Short task
Please rewrite the records from the line with "Screen dimensions: 1178x1008" through the end of the records, swapping "Reload the page" for "Refresh the page" and leaving everything else as it is.

[begin Records for the task]

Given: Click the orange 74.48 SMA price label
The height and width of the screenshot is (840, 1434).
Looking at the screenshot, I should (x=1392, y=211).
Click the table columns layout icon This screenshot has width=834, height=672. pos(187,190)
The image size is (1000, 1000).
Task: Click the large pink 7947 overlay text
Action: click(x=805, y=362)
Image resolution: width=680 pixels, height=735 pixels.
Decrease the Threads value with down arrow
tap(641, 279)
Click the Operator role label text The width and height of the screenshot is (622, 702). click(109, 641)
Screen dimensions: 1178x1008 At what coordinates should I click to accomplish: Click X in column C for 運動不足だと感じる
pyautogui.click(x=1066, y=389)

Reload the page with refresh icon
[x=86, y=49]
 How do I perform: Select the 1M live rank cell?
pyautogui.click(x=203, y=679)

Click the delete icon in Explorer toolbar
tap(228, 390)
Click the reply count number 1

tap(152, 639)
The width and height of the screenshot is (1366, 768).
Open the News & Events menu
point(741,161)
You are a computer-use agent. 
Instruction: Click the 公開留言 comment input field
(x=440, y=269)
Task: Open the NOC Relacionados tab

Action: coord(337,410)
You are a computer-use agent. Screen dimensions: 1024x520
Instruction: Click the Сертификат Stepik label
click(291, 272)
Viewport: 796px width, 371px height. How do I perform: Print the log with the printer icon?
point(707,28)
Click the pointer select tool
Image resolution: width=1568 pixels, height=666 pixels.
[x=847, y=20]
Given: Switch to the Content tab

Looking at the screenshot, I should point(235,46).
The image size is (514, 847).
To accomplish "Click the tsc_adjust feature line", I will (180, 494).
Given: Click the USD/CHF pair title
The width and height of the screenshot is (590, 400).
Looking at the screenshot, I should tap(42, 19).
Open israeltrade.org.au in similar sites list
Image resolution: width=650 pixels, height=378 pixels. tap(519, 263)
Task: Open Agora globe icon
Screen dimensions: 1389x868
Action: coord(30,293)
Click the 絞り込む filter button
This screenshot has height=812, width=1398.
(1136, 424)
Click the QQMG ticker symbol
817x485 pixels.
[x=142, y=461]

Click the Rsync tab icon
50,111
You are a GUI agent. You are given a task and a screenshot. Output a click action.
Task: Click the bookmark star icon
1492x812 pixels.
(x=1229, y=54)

[end Records for the task]

The result
Screen dimensions: 1178x1008 At what coordinates should I click to accomplish: Click X in column C for 運動不足だと感じる
pyautogui.click(x=1066, y=389)

Refresh the page with refresh icon
[x=86, y=49]
 How do I perform: Select the 1M live rank cell?
pyautogui.click(x=203, y=679)

Click the delete icon in Explorer toolbar
tap(228, 390)
Click the reply count number 1

tap(152, 639)
The width and height of the screenshot is (1366, 768).
Open the News & Events menu
point(741,161)
You are a computer-use agent. 
Instruction: Click the 公開留言 comment input field
(x=440, y=269)
Task: Open the NOC Relacionados tab

Action: coord(337,410)
You are a computer-use agent. Screen dimensions: 1024x520
Instruction: Click the Сертификат Stepik label
click(291, 272)
Viewport: 796px width, 371px height. How do I perform: Print the log with the printer icon?
point(707,28)
Click the pointer select tool
Image resolution: width=1568 pixels, height=666 pixels.
[x=847, y=20]
Given: Switch to the Content tab

Looking at the screenshot, I should point(235,46).
The image size is (514, 847).
To accomplish "Click the tsc_adjust feature line", I will (180, 494).
Given: Click the USD/CHF pair title
The width and height of the screenshot is (590, 400).
Looking at the screenshot, I should tap(42, 19).
Open israeltrade.org.au in similar sites list
Image resolution: width=650 pixels, height=378 pixels. tap(519, 263)
Task: Open Agora globe icon
Screen dimensions: 1389x868
Action: coord(30,293)
Click the 絞り込む filter button
This screenshot has height=812, width=1398.
(1136, 424)
Click the QQMG ticker symbol
817x485 pixels.
[x=142, y=461]

Click the Rsync tab icon
50,111
You are a GUI agent. You are given a task and a screenshot. Output a click action.
Task: Click the bookmark star icon
1492x812 pixels.
(x=1229, y=54)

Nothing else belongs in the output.